┌─ INPUT DATA

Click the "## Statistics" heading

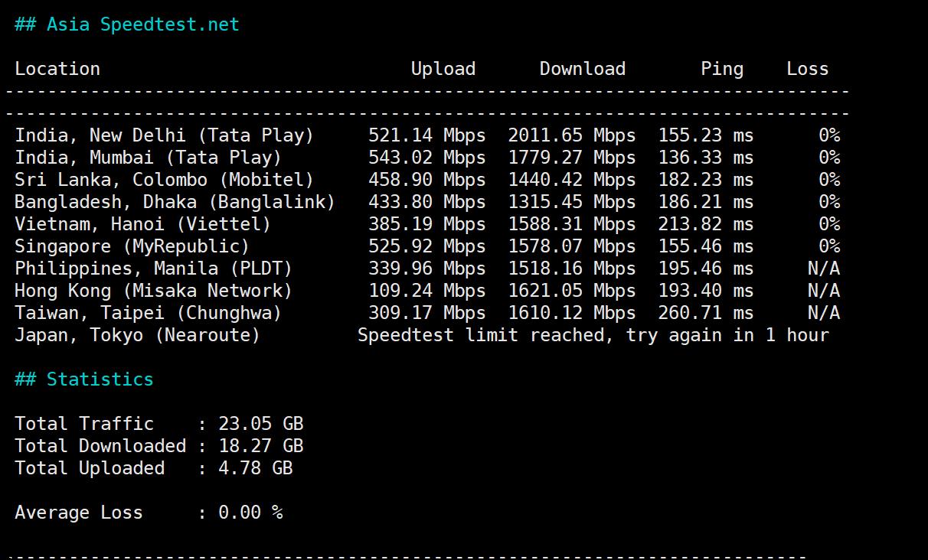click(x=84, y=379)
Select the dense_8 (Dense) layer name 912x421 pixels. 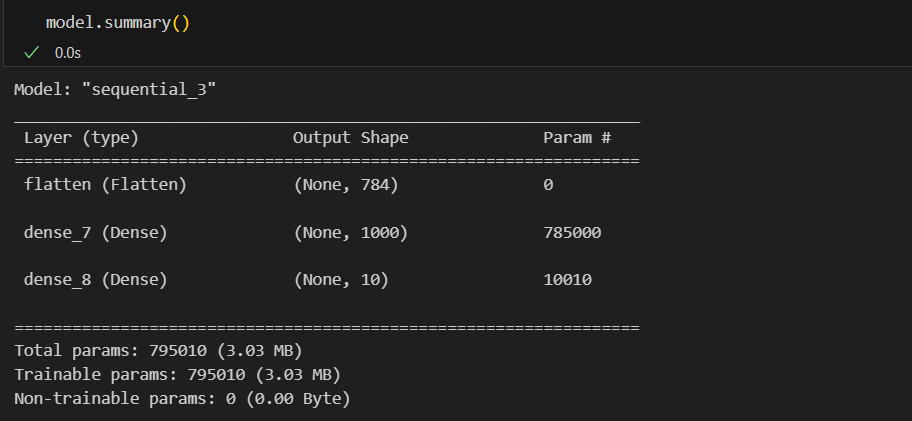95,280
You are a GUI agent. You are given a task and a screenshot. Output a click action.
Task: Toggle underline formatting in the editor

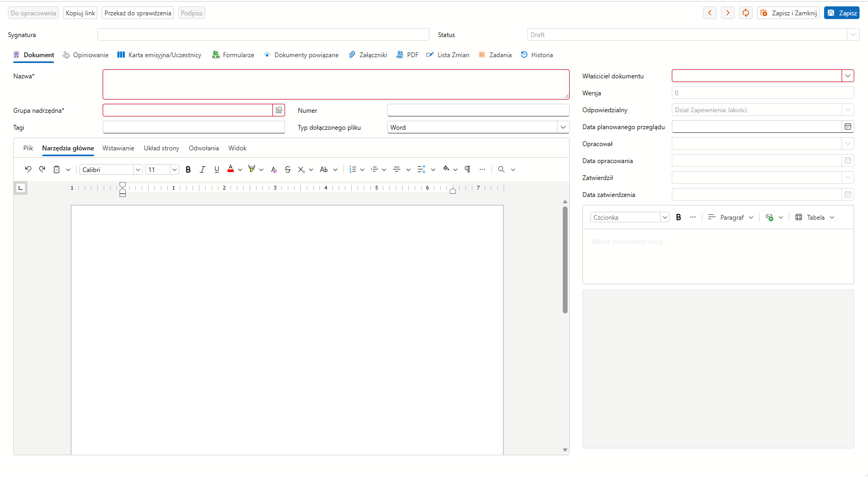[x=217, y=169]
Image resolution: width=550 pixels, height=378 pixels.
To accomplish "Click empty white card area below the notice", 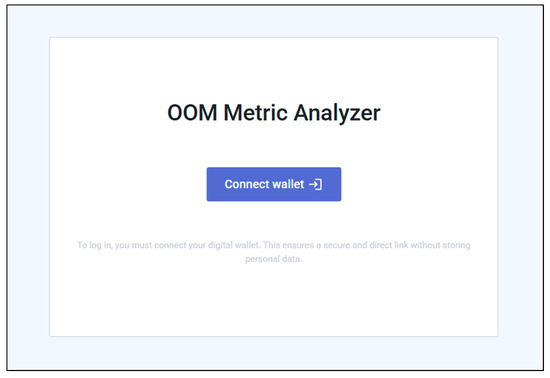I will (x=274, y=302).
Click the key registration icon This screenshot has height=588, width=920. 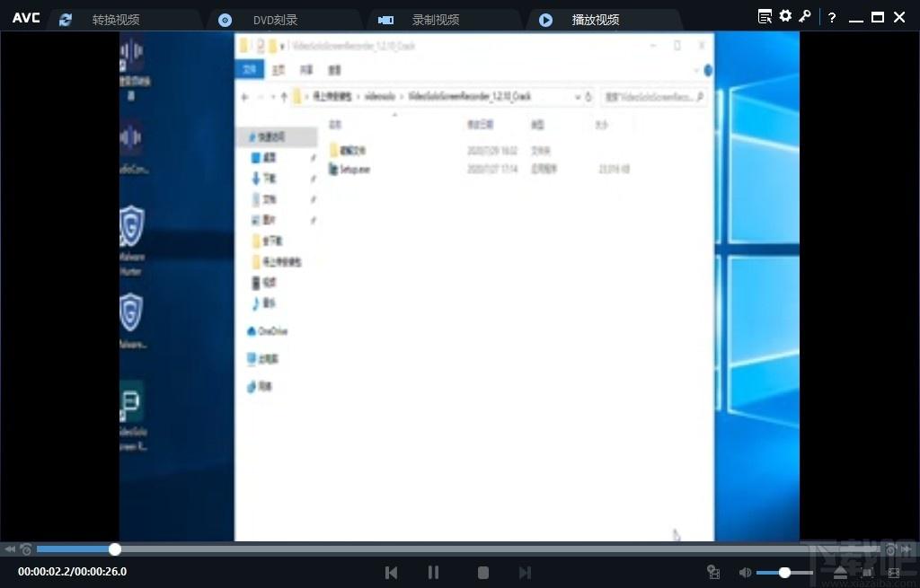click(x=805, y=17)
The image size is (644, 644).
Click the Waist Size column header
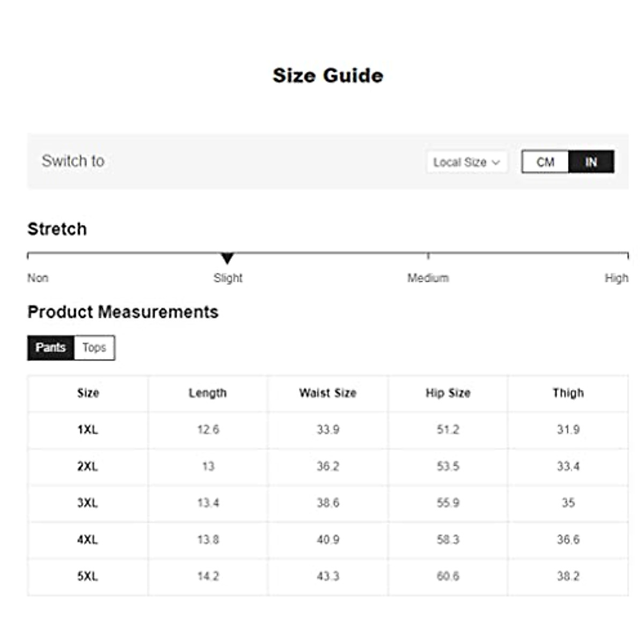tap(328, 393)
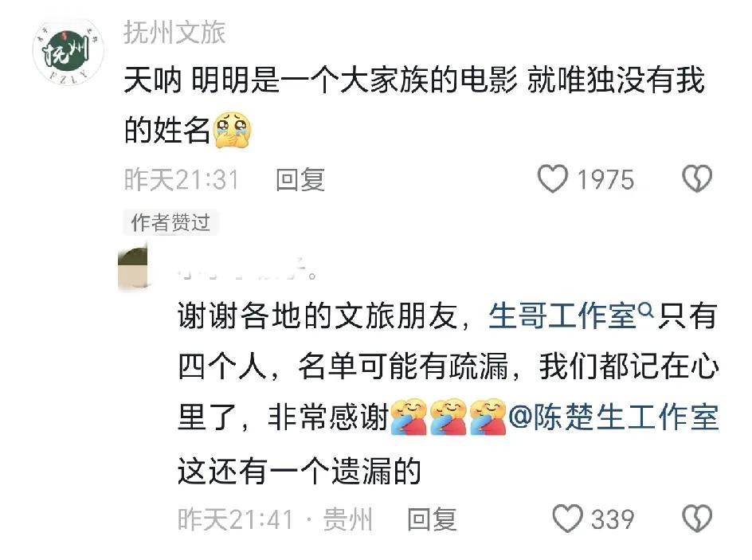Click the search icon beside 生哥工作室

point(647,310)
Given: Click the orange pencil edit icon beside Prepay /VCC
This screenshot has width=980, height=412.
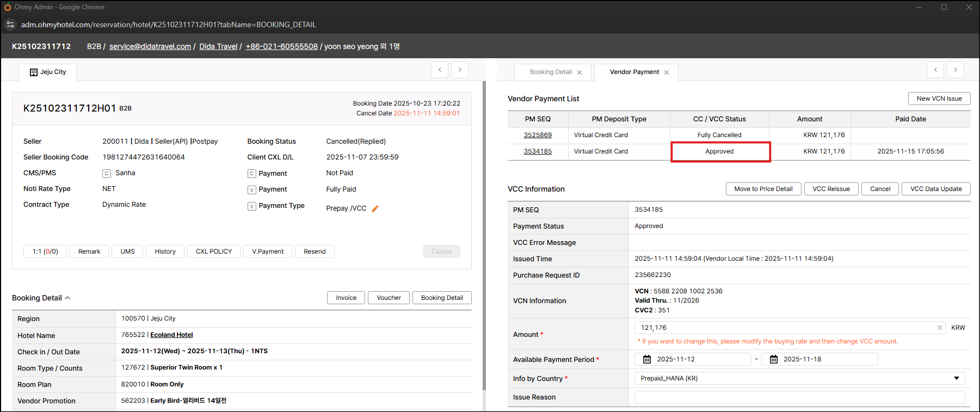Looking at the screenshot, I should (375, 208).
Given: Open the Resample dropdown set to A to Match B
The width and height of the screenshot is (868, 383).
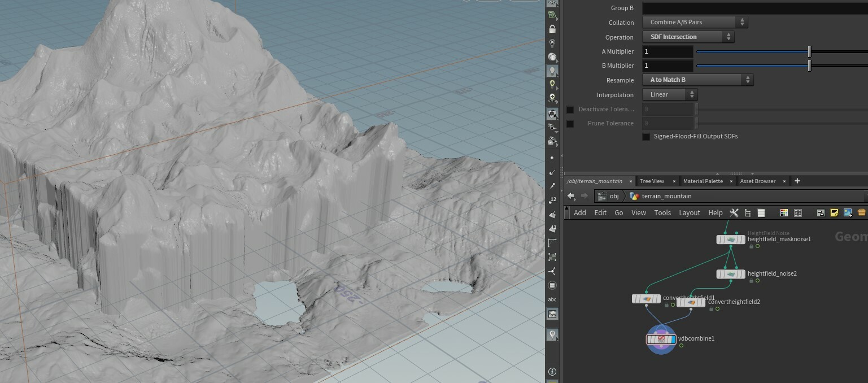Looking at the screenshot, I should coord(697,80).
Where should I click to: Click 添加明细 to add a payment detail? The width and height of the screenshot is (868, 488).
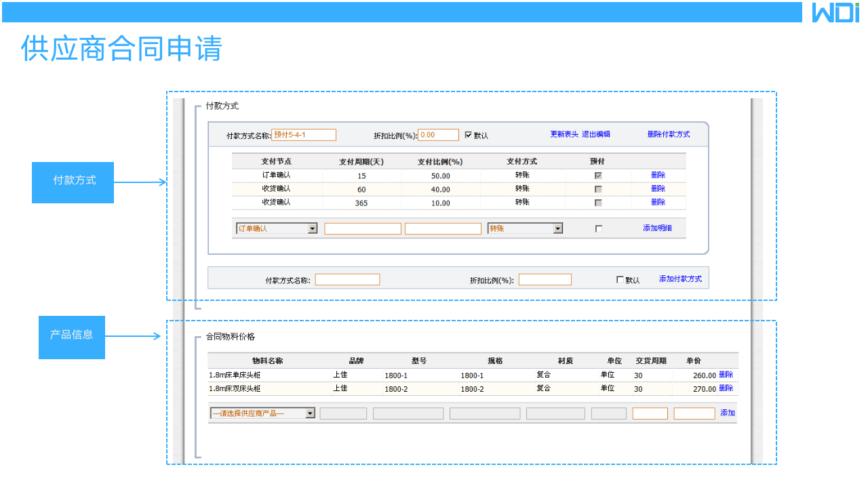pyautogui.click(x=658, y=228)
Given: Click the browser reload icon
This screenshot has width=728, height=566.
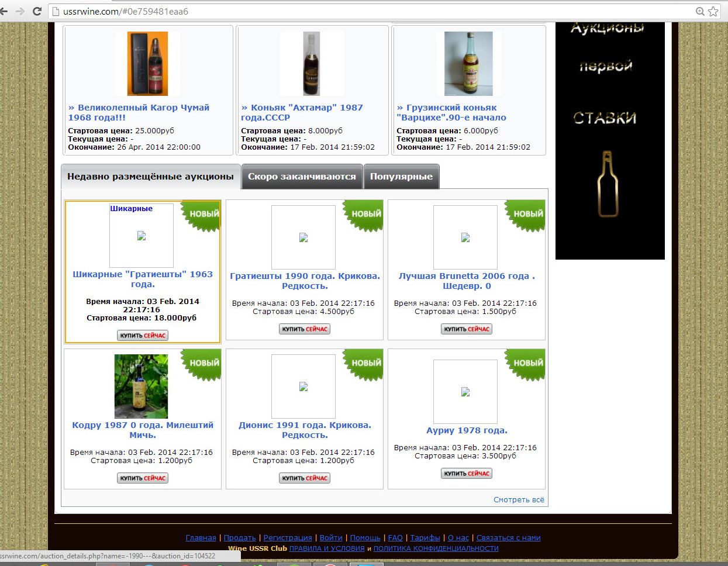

└─

**DIRECTIONS**.
Retyped exactly, the lines from the one holding "Given: Click the orange" through the last line of the data above are the whole answer. Pictures stay out.

**TASK SOLUTION**.
Given: Click the orange pencil edit icon beside Prepay /VCC
This screenshot has width=980, height=412.
Looking at the screenshot, I should (375, 208).
Given: Open the Resample dropdown set to A to Match B
The width and height of the screenshot is (868, 383).
Looking at the screenshot, I should coord(697,80).
Where should I click to: Click 添加明细 to add a payment detail? The width and height of the screenshot is (868, 488).
pyautogui.click(x=658, y=228)
Given: Click the browser reload icon
This screenshot has width=728, height=566.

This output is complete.